Using Python 3.5.2 and Pandas 0.18.1
I find that sampling a large HDF5 file using the nrows parameter takes far more RAM and time than sampling the first n rows by pulling the first n indices using a where statement.
Minimal Code Example:
store = pd.HDFStore('data_path/hdf_store.h5')
select_indices = np.arange(1000)
time1 = time.time()
train_date_hdf = store.select('table_name', where=select_indices)
time2=time.time()
print(time2-time1)
time1 = time.time()
train_date_hdf2 = pd.read_hdf(store, 'table_name', nrows=1000)
time2=time.time()
print(time2-time1)
Output is:
0.10559678077697754 84.43739724159241
In addition to the much longer time taken by using the nrows parameter, this small sample of a large table also spikes my RAM from 20% to 97% on my machine, which has 8GB of RAM. Whereas reading 1000 rows by selecting 1000 rows by index with a where clause doesn't even use 1% of my RAM.

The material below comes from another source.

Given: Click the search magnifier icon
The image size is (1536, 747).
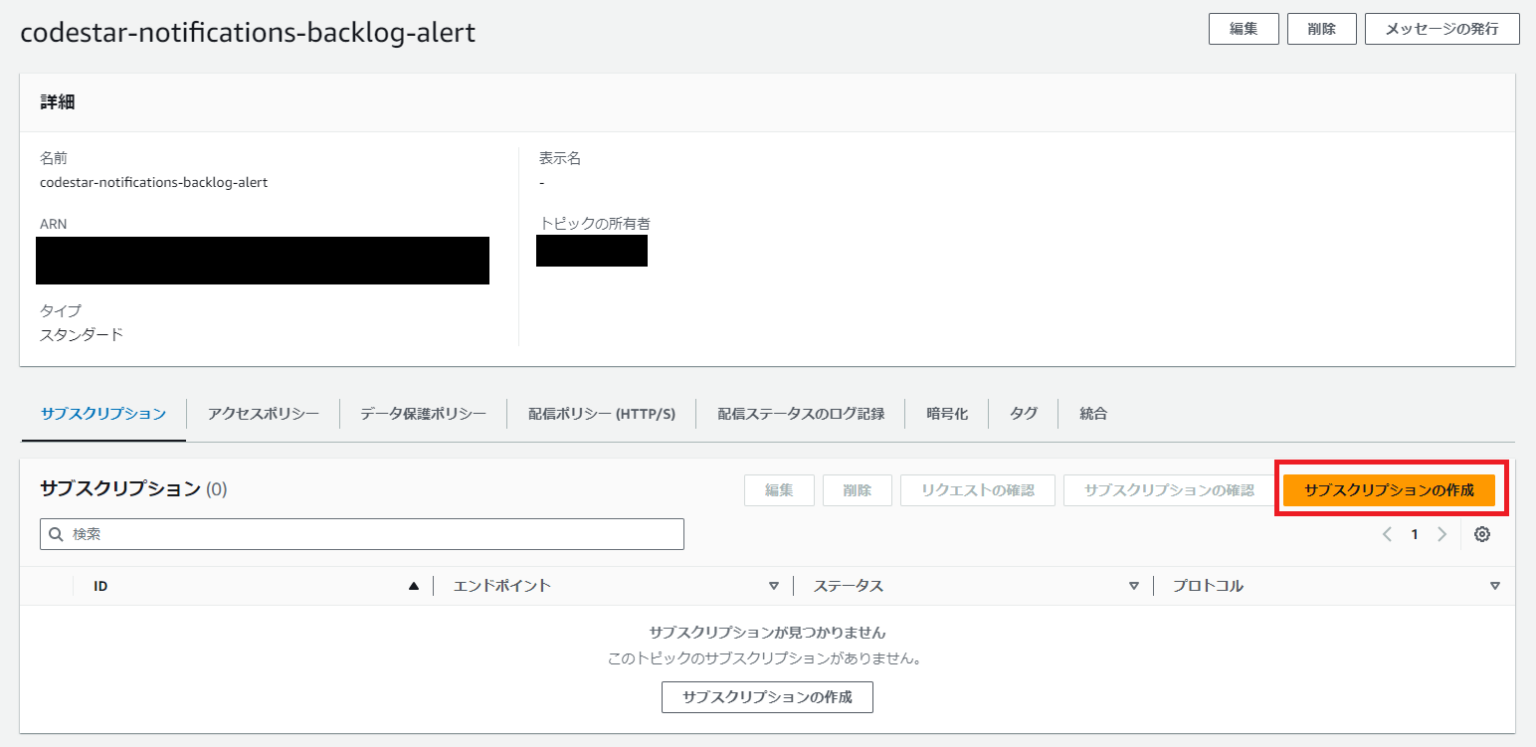Looking at the screenshot, I should tap(55, 534).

Would there be a downside to having nrows=n be implemented by pulling the first n indices in a where statement by default?
Comment From: jreback
nrows is not a valid parameter; http://pandas.pydata.org/pandas-docs/stable/generated/pandas.read_hdf.html?highlight=read_hdf
so you are reading the entire table
Comment From: MaxPowerWasTaken
Thanks, my mistake.
Comment From: jreback
though if u want to open and issue (and even better submit a PR) for removing the kwargs would be great
Comment From: MaxPowerWasTaken
Interesting, you're saying there's no legitimate reason for read_hdf to accept kwargs?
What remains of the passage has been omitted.